Song Of The Day 3/5/2014: Rice & Beans Orchestra - "The Blue Danube Hustle"
Errant Disco Decisions: Walter Murphy's "A Fifth of Beethoven" was one of disco's most popular hits. Fragmenting and re-sequencing a bit of the old Ludwig Van and setting it to a mid-tempo throb, Murphy's recording was so influential that it even increased sales of actual classical music by 145% during the week in October 1976 when it was #1 on the Billboard chart. (...okay, I made that statistic up. Do I ever use statistics on this blog? Never. If you ever see a statistic here, there's a 95% chance it's fake.)
"A Fifth of Beethoven" caused dancers to temporary stop gazing at their navels, or those of others, and officially made any kind of music fair game to shove through the disco grinder. The same year as "A Fifth of Beethoven" took its lap, a conglomerate named Rice & Beans Orchestra attempted to combine the Hustle with Strauss' "Blue Danube Waltz."
There's one big issue with this, of course, and it's the fact that waltzing and disco dancing are pretty incompatible forms.

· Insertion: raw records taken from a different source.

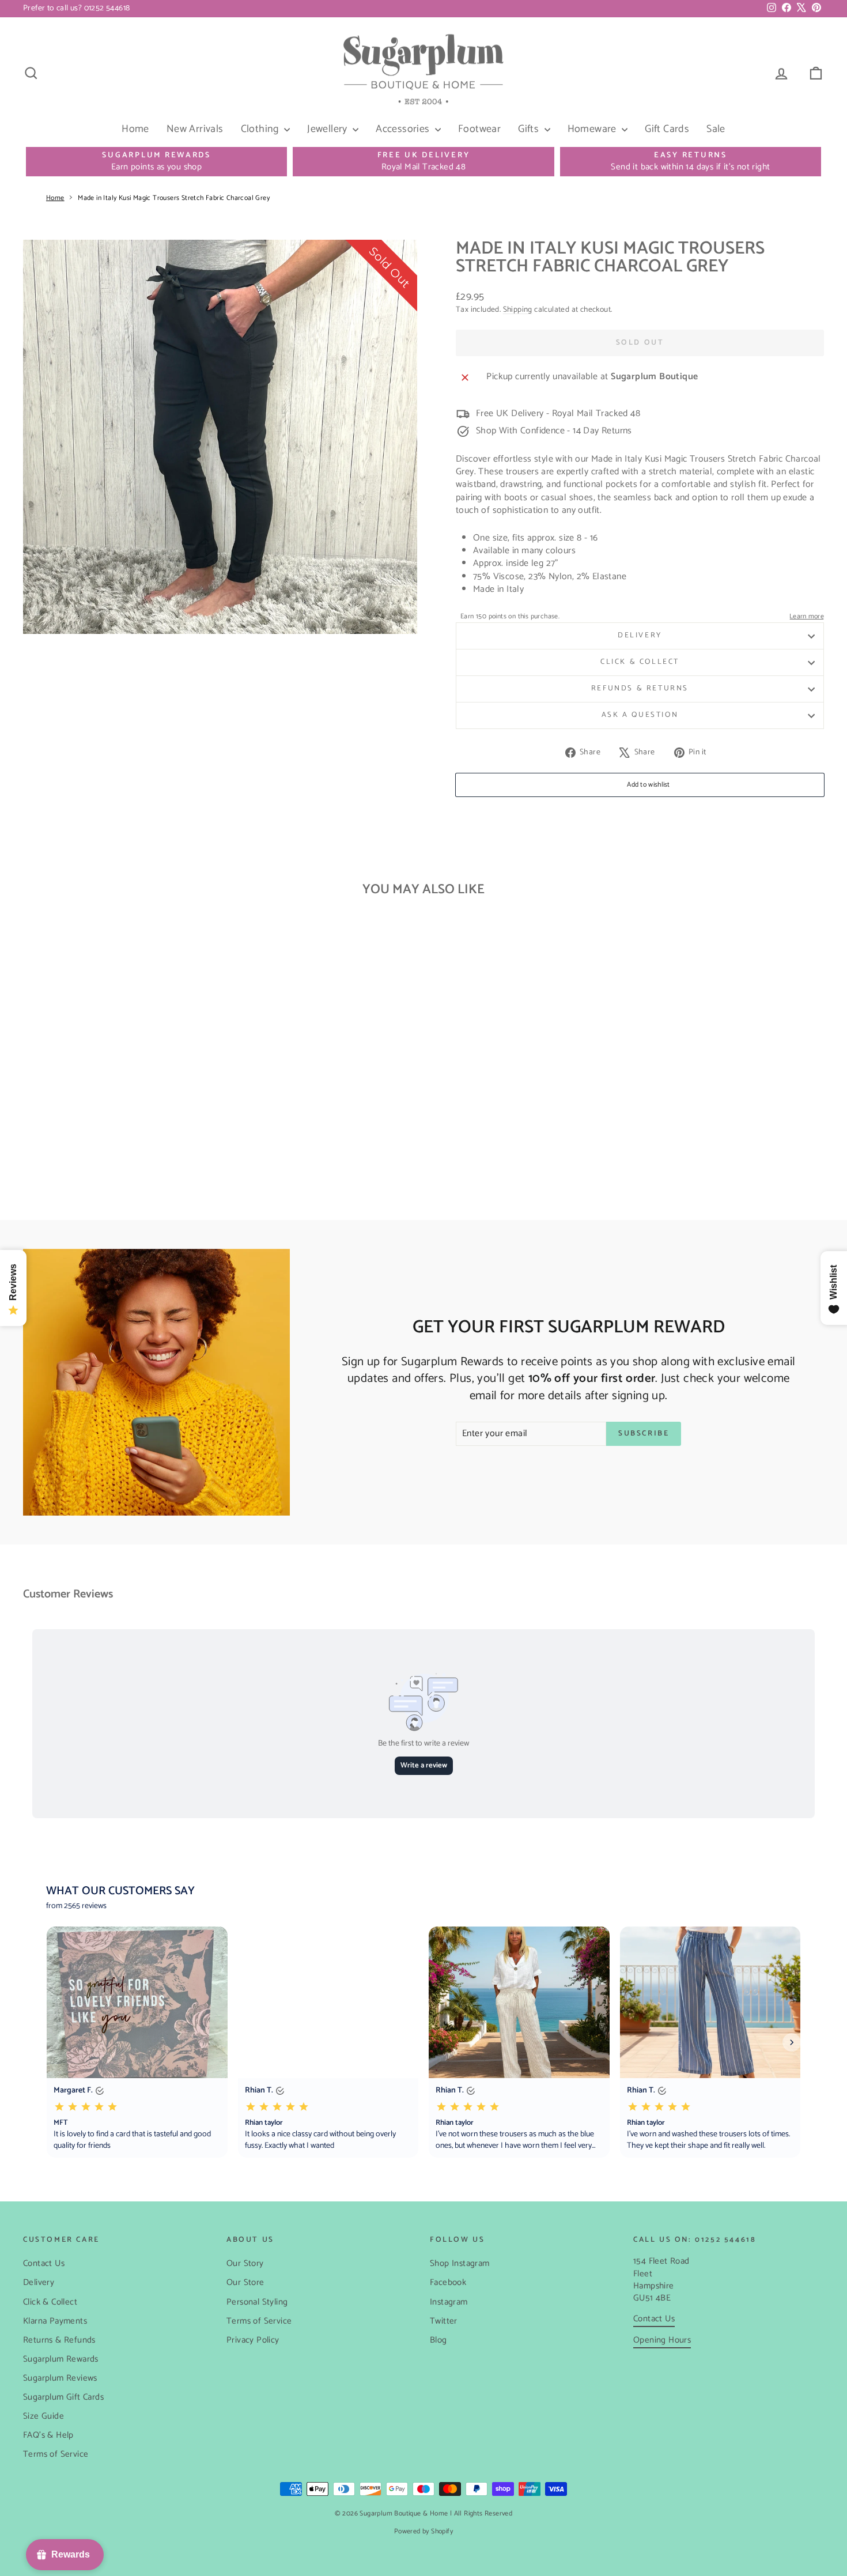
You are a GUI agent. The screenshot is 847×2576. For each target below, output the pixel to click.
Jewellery (328, 129)
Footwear (479, 129)
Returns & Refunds (59, 2340)
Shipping (517, 309)
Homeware (593, 129)
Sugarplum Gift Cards (63, 2397)
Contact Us (44, 2263)
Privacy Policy (252, 2340)
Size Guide (43, 2416)
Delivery (640, 635)
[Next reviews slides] (791, 2042)
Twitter (443, 2321)
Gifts (529, 129)
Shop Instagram (460, 2263)
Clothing (261, 129)
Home (135, 129)
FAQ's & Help (48, 2435)
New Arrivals (195, 129)
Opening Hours (662, 2340)
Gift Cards (667, 129)
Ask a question (640, 715)
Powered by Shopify (423, 2531)
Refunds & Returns (640, 688)
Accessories (404, 129)
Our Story (245, 2263)
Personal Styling (257, 2302)
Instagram (449, 2302)
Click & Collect (639, 662)
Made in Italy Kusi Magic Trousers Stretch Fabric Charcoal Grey (174, 197)
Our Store (245, 2282)
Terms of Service (55, 2454)
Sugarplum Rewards (61, 2359)
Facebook (448, 2282)
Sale (715, 129)
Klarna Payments (55, 2321)
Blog (438, 2340)
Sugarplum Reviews (60, 2378)
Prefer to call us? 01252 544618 (76, 8)
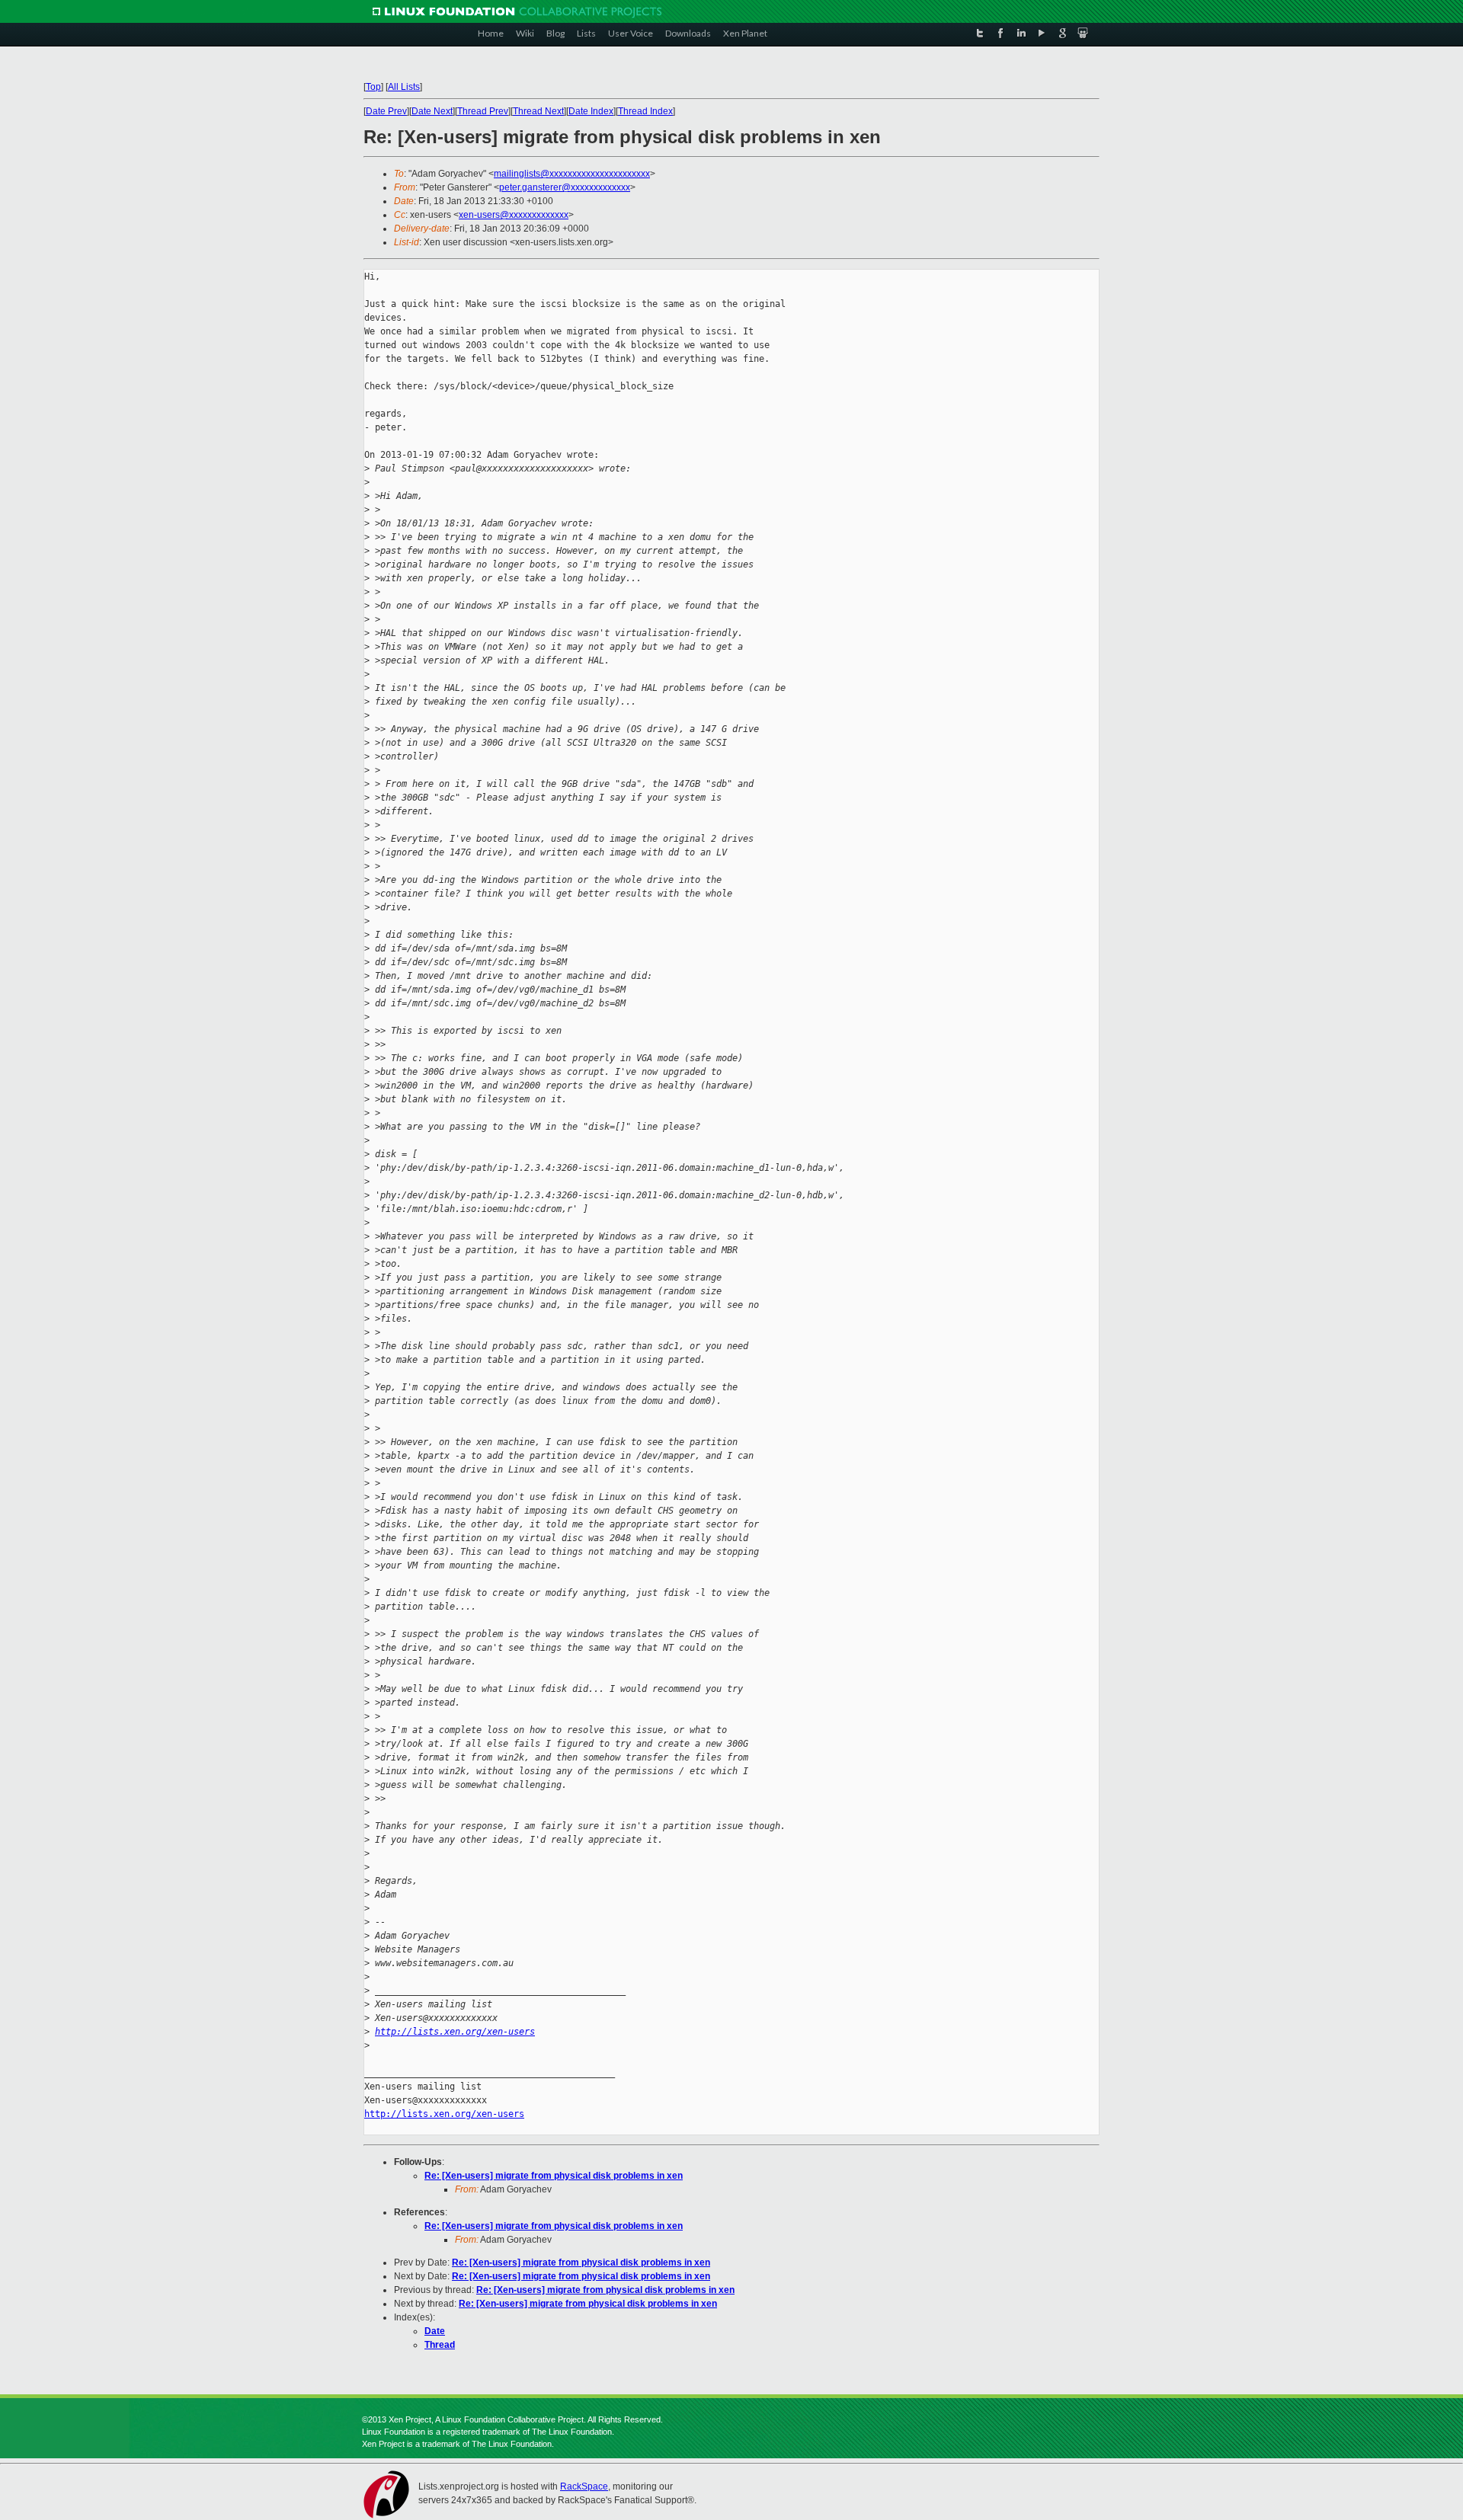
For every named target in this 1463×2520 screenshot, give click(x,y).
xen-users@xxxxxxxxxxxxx (513, 214)
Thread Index (645, 111)
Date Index (590, 111)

The time signature for a waltz is always 3/4. Doing the waltz to the common 4/4 time of disco makes for a lot of minor whiplash. It's also a dance that requires a bit of a wide berth because of its big strides. A couple waltzing on the crowded confines of a disco floor in the mid-'70s would have been knocking everyone over. Rice & Beans conveniently overlook these logistical stumbling blocks, as their requisite female singers exhort their patrons to "Waltz, waltz, waltz, waltz, waaaaltz!" in the middle of the song. I'm sure Arthur Murray was grateful.
By the way, I came to the attention of this recording partly through the aegis of a full-service instrumental disco blog from Buenos Aires called The World Of the Disco Orchestral. If you can stand the painful, pre-2000 web design, you will find a great and ample supply of winsome disco curiosities.